| Exercise objective |
Convert the material below into a Markdown table with the columns Row and Line, covering only the lines from the one containing "What do you see at coordinates (416, 495)" up to and including the one containing "I want to click on battery-icon: 79, so". Leave out blank lines.

[Pixel coordinate grounding data]
_ _ _ _
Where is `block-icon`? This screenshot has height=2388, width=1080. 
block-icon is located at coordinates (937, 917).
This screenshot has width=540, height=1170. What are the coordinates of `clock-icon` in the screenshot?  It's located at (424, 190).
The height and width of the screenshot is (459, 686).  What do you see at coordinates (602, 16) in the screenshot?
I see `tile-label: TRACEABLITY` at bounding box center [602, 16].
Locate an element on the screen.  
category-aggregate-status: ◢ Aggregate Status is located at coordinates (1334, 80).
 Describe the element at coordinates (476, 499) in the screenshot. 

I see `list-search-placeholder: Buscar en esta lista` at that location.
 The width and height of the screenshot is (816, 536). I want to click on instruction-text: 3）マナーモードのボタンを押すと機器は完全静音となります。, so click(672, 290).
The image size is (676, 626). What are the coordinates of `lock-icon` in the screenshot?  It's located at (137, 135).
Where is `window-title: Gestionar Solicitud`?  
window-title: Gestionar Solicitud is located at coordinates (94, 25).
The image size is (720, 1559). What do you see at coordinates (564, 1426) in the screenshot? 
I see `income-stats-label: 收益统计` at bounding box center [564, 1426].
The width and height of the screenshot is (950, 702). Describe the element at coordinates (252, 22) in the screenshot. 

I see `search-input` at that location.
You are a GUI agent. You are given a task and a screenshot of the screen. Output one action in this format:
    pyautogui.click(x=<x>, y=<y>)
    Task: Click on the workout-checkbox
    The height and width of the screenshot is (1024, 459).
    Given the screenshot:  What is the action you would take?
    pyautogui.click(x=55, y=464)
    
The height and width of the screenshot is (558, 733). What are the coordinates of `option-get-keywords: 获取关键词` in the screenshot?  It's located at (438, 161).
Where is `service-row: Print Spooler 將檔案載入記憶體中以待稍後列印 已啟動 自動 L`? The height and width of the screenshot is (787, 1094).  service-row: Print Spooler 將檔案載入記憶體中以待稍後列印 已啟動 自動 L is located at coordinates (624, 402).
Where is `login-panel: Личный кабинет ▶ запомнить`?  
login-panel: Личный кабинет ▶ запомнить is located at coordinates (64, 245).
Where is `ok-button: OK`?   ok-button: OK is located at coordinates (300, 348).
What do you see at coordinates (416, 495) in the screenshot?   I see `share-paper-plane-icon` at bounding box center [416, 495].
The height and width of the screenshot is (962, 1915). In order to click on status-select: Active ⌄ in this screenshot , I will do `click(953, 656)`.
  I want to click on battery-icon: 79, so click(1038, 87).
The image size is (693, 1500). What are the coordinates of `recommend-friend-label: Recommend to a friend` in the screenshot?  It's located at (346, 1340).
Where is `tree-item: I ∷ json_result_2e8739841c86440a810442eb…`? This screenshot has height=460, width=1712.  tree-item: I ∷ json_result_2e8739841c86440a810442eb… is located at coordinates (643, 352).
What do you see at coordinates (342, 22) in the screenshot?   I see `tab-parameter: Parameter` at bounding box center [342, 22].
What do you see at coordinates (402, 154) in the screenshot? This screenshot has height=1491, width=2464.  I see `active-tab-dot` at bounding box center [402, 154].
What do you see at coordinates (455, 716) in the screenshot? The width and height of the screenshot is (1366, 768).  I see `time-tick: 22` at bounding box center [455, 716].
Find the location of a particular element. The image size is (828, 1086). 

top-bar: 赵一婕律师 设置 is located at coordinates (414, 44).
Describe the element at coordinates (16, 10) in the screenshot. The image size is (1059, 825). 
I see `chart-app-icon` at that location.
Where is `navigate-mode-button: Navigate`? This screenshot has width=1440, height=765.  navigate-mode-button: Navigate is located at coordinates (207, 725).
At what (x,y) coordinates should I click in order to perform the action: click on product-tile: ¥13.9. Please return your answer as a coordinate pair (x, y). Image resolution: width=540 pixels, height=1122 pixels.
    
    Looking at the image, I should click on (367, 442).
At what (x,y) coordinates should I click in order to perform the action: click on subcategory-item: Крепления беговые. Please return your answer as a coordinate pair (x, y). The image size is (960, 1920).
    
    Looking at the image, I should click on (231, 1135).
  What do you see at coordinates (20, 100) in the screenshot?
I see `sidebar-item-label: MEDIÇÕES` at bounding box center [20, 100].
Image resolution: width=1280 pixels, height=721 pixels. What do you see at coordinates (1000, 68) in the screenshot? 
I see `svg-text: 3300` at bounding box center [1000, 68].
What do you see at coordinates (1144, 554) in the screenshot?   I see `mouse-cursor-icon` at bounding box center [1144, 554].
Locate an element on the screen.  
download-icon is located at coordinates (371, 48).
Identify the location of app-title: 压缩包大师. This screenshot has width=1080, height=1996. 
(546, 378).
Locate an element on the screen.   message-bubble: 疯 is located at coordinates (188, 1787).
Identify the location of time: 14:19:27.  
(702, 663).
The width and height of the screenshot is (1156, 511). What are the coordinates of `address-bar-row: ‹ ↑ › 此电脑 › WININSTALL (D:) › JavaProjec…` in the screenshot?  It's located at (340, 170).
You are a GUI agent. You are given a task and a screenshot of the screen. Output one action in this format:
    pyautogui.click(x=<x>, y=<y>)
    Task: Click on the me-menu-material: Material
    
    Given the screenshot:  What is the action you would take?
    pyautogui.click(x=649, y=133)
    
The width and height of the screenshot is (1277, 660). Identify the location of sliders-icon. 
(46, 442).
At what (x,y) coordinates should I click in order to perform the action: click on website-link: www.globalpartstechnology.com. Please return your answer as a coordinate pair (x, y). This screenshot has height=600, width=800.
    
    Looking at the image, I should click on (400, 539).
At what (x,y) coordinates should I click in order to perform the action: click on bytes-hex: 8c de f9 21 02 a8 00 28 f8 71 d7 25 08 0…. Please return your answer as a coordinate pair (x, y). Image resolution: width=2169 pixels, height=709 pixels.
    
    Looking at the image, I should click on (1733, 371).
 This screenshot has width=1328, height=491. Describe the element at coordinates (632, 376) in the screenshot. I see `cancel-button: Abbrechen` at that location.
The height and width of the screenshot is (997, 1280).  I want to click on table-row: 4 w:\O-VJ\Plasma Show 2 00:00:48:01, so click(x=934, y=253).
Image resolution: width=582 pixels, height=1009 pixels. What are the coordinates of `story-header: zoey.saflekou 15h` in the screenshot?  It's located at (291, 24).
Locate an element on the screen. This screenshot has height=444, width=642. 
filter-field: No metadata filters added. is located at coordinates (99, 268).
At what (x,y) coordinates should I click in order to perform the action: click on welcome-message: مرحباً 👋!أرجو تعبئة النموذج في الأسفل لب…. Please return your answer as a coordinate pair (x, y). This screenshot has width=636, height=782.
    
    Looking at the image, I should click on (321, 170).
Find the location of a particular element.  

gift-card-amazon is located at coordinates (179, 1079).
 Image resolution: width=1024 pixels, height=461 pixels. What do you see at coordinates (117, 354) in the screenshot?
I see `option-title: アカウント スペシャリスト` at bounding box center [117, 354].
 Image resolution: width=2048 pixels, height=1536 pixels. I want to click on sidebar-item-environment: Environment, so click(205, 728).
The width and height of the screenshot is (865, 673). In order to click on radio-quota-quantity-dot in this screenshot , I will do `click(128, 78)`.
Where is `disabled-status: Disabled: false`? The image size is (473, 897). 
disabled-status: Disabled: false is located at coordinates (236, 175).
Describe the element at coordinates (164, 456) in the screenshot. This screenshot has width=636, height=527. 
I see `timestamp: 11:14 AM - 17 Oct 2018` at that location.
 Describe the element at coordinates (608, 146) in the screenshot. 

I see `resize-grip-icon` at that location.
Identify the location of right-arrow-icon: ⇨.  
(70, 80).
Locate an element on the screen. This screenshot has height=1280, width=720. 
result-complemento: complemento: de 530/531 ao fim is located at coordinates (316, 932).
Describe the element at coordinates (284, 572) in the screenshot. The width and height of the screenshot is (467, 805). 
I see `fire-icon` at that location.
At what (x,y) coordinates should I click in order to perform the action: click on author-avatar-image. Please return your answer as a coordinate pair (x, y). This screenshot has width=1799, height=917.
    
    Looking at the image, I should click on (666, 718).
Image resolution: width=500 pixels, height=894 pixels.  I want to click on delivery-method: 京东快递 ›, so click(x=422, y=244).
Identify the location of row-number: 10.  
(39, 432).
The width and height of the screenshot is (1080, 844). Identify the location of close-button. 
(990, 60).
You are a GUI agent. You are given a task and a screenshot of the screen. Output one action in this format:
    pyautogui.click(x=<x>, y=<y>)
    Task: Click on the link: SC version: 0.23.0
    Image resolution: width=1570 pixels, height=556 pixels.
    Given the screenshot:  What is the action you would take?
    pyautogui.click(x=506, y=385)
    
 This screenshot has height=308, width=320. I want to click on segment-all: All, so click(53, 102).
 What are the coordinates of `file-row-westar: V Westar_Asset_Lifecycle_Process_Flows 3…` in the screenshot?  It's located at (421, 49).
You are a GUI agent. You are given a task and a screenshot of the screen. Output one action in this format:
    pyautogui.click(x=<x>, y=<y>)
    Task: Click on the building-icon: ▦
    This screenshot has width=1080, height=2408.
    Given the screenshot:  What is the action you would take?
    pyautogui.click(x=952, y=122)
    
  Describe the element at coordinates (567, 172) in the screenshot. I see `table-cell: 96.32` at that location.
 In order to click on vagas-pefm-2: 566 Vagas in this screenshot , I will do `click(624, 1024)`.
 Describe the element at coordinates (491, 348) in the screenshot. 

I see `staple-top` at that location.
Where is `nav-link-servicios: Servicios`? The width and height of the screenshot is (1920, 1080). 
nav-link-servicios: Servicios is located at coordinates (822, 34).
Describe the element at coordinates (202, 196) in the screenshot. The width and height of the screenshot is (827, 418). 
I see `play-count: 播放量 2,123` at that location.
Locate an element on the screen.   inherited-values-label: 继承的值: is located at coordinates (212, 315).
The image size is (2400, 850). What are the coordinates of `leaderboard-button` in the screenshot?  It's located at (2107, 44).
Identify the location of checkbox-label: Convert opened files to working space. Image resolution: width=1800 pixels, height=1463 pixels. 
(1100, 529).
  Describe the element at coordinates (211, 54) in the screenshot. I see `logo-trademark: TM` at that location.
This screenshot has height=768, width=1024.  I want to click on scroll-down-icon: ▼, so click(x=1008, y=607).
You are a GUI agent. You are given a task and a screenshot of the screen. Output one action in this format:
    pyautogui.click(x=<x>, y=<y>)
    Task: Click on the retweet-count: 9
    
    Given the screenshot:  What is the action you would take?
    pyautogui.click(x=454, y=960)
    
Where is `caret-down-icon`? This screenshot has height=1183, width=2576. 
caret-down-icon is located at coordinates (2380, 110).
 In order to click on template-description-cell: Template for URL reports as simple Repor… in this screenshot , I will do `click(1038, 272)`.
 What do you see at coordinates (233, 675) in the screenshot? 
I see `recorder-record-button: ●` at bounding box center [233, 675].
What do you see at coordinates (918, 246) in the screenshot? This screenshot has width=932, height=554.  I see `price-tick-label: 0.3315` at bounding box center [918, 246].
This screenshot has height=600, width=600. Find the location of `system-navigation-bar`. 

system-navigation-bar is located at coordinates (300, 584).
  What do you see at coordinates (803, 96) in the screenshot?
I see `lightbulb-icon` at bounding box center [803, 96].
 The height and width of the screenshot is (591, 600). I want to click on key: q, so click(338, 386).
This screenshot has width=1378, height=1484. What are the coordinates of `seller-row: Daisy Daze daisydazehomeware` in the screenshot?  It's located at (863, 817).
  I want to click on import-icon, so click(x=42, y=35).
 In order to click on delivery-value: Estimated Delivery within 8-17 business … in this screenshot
_ _ _ _
| Answer section |
| Row | Line |
|---|---|
| 1 | What do you see at coordinates (416, 495) in the screenshot?   I see `share-paper-plane-icon` at bounding box center [416, 495]. |
| 2 | The height and width of the screenshot is (962, 1915). In order to click on status-select: Active ⌄ in this screenshot , I will do `click(953, 656)`. |
| 3 |   I want to click on battery-icon: 79, so click(1038, 87). |